Todos os outros são bem-vindos, mas não aqueles que causam tanto dano. Esses são colonizadores. Mas ninguém nasce racista. Eles foram ensinados a ser assim. É parte da narrativa colonial, porque este país negou às pessoas a educação necessária para não serem racistas. Assim, apenas perpetuam essa narrativa racista colonial.
 Eles se tornaram homens pequenos, perdidos, sem alma, sem conexão com lugar nenhum. Porque eles não são destas terras. E certamente não são bem-vindos. Quanto mais cedo aceitarem que estão em terras roubadas e que precisam respeitar a terra que é nossa, melhor. Esses “pequenos nazistas” precisam começar a pagar aluguel por viver em terra roubada.

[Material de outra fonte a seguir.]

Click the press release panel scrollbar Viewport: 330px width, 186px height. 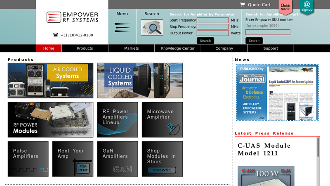pyautogui.click(x=318, y=149)
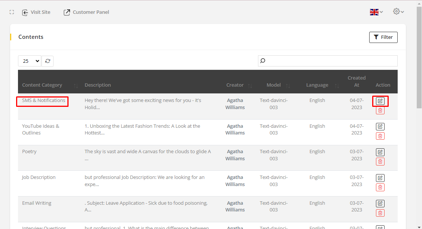
Task: Click the contents search input field
Action: tap(330, 61)
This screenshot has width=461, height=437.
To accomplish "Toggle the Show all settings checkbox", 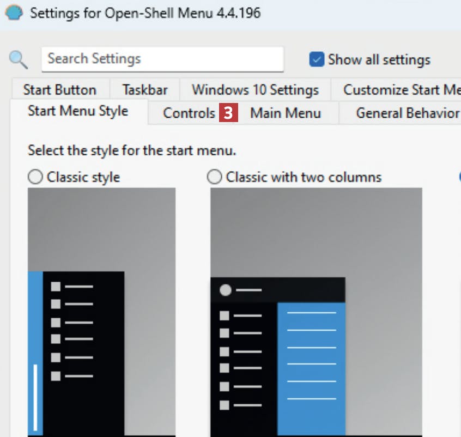I will (316, 59).
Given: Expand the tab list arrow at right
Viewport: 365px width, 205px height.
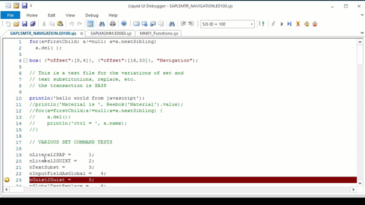Looking at the screenshot, I should pos(362,33).
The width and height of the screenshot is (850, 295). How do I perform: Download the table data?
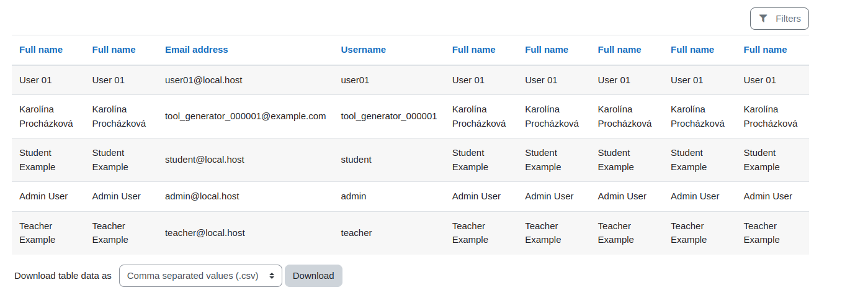[x=313, y=276]
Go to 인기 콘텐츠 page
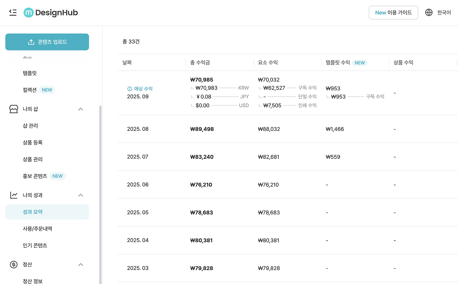 [x=35, y=246]
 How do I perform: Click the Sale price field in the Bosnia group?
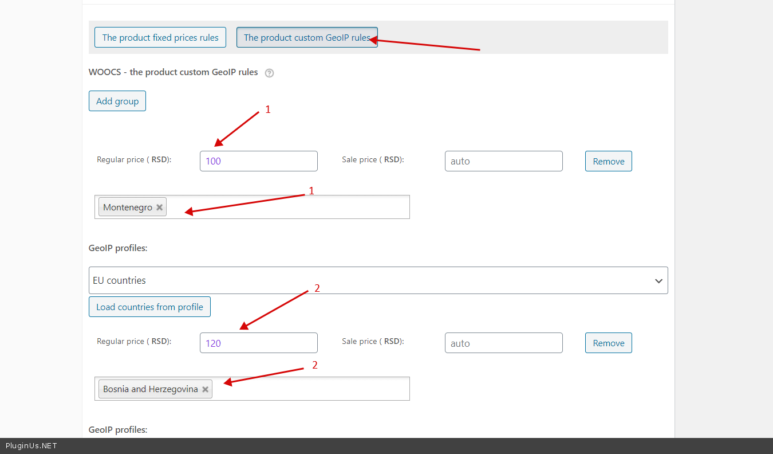pos(503,343)
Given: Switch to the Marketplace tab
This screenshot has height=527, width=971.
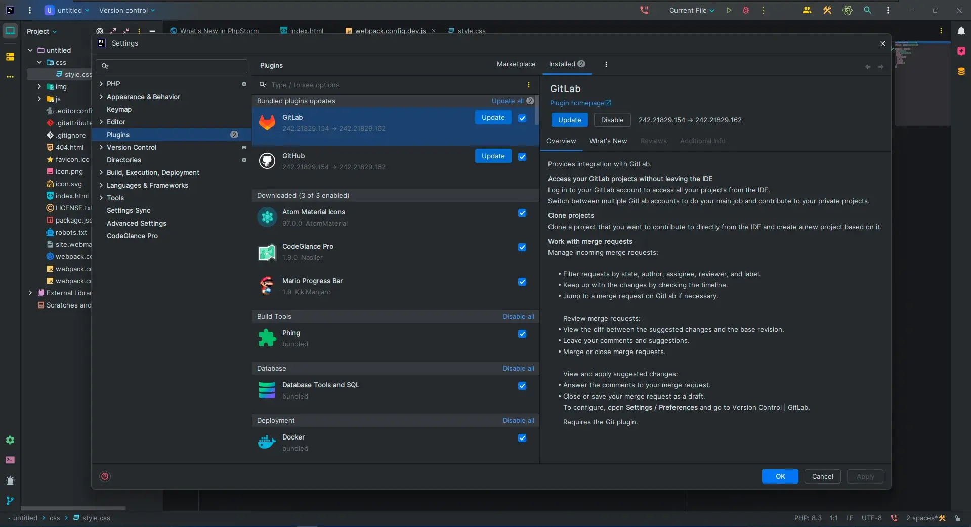Looking at the screenshot, I should tap(516, 64).
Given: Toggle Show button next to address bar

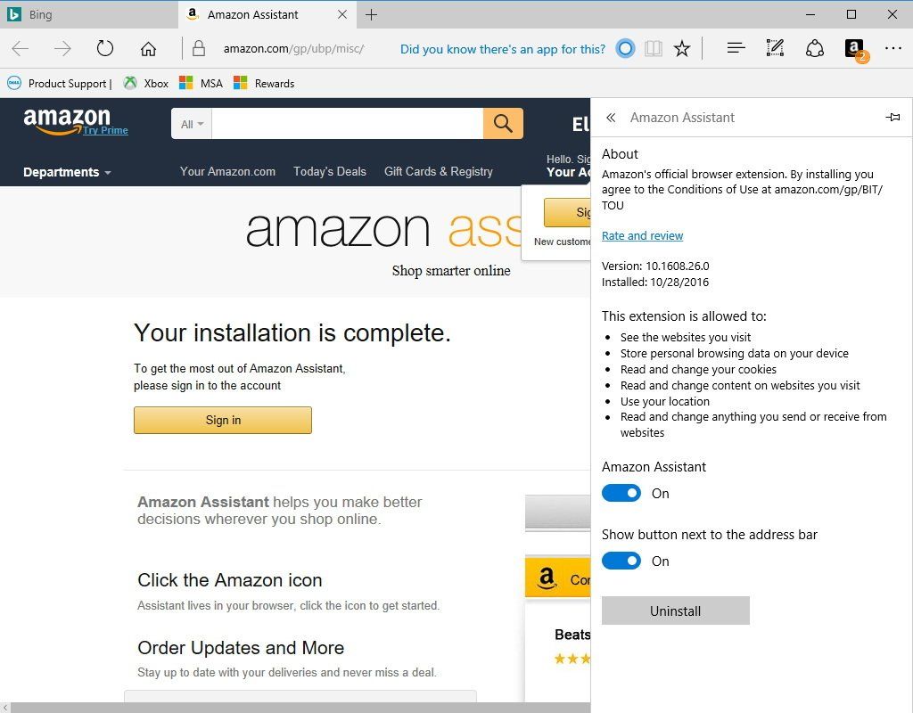Looking at the screenshot, I should click(x=621, y=561).
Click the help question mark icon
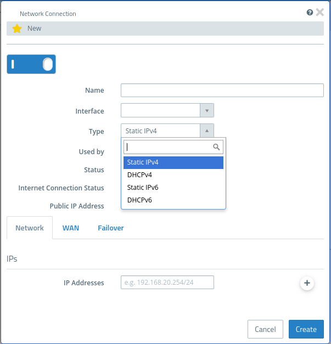This screenshot has width=331, height=344. tap(310, 12)
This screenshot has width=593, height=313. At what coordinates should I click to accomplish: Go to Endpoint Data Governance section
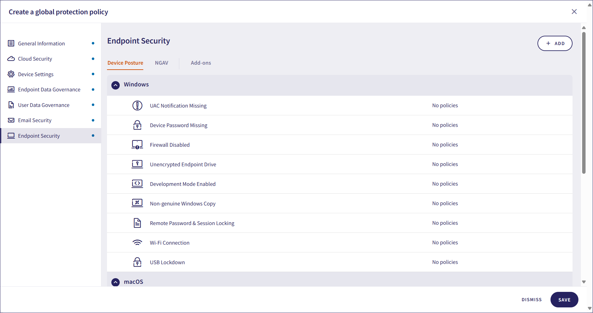49,90
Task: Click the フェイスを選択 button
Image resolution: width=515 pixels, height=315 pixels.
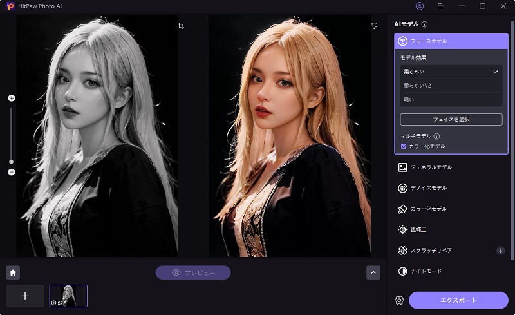Action: point(451,119)
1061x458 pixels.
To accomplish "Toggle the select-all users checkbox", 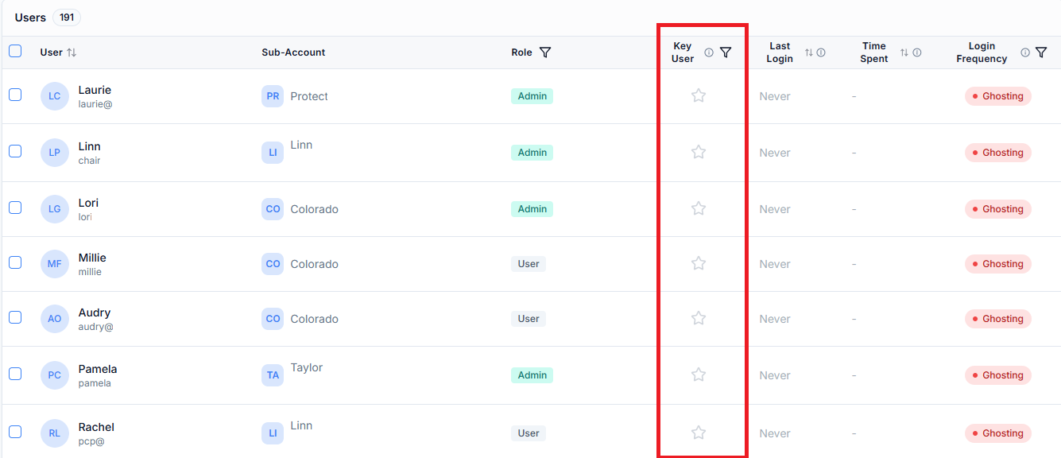I will tap(15, 51).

Israel Dutra e Fred Fuentes

Para finalizar, agradecemos muito o seu tempo e gostaríamos de manter contato. Queremos convidá-la a participar do Encontro Antifascista Internacional que estamos organizando no Brasil em março do próximo ano. Acreditamos que seria extremamente importante ter a sua voz e a de outros povos indígenas do mundo nesse espaço.

Lidia Thorpe

Obrigada, meu irmão. Eu adoraria conhecer o seu belo país. E sim, se eu conseguir, estarei lá. Também tenho compromissos no Parlamento, mas se não houver sessão, eu irei.